The problem with raw natural language is that of pervasive ambiguity that humans resolve through contextual knowledge. In a command and control context, this can be particularly problematic.

At the opposite end of the spectrum is the conventional Programming Language with an unambiguous grammar, fixed semantics, and a notation optimized for making it easy to write a computer program to parse its syntax.

The problem with conventional programming languages is that they were often designed to minimize their learning curve for skilled programmers who had already internalized the idiosyncrasies of earlier languages. Worse, since there are many new languages based on earlier notations system but with subtly different semantics working in a multi-language environment is fraught with the danger of miss-encoding a program as a syntactically valid program that does something different. This is a function of the lack of redundancy of artificial notations that is not found in Natural Language where referents are often identified by extended phrases that could never be substituted by a one letter typo.

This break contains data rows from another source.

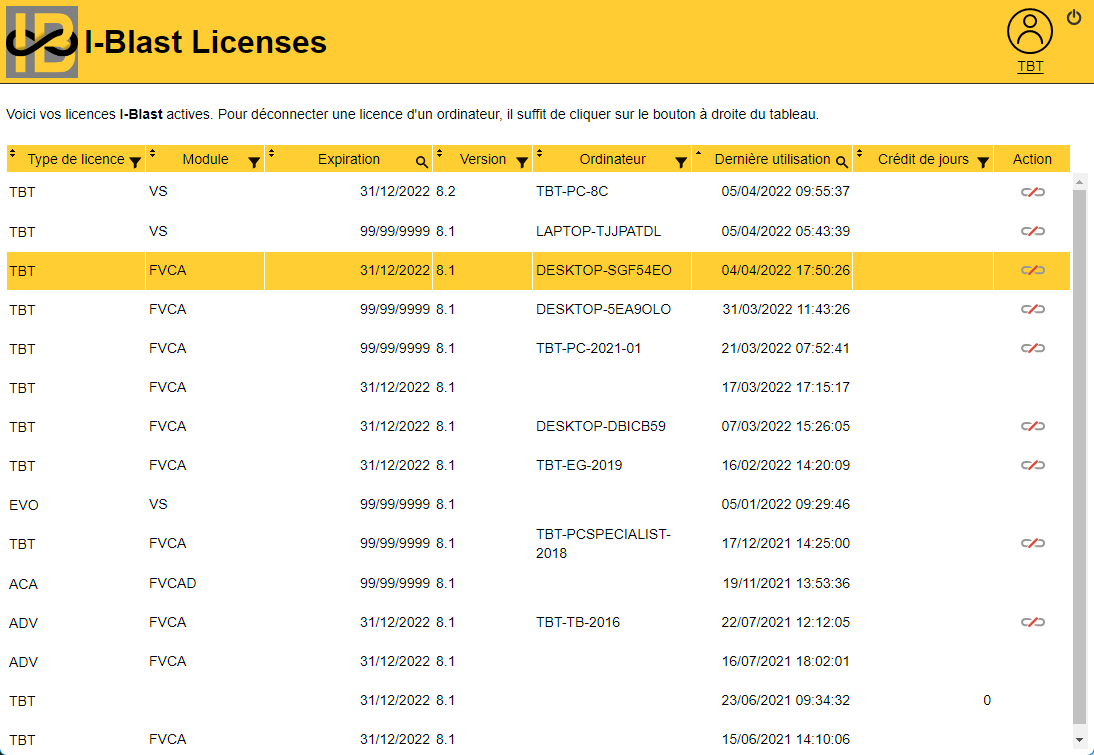Viewport: 1094px width, 755px height.
Task: Disconnect the license on LAPTOP-TJJPATDL
Action: click(1031, 231)
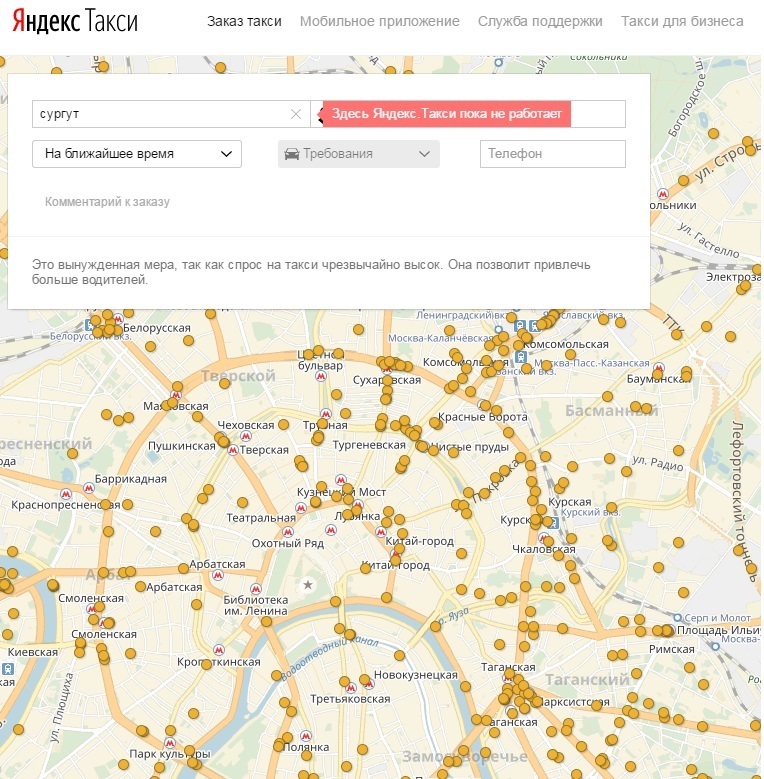Open the 'На ближайшее время' time dropdown
Image resolution: width=764 pixels, height=779 pixels.
[x=137, y=154]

Thus at conferences we often see a researcher put up a slide of some programming language source code and then transliterate it into its unambiguous English equivalent drawing on shared programming language independent concepts that don't depend on any particular terse symbolic notation. So '(car users)' becomes "the first item in the user list".

We call this approach Quasi Natural Language. It is the use of unambiguous stylized natural language constructs to express corresponding programatic concepts that can be directly manipulated or executed.

The learning curve of such a notation can be dramatically reduced through the use of an Inverse Parser to provide visual affordances when constructing new expressions.

Advanced Parsing

Most of today's language-based user interfaces are designed around a set of parsing formalisms that grew out of early work on natural language processing in which multiple parse trees could be derived from a source text. When used for programming languages, these tools don't always map well onto how the programming language designer thinks. In the 1970's a new formalism called a Parsing Expression Grammar was suggested which now appears to have an efficient implementation.

The PEG grammar formalism promises to support a new generation of more elegant programming languages which may in turn lead to more secure and less buggy software that End Users might be able to modify and customize on their own. These documents describe this exciting new class of parsers.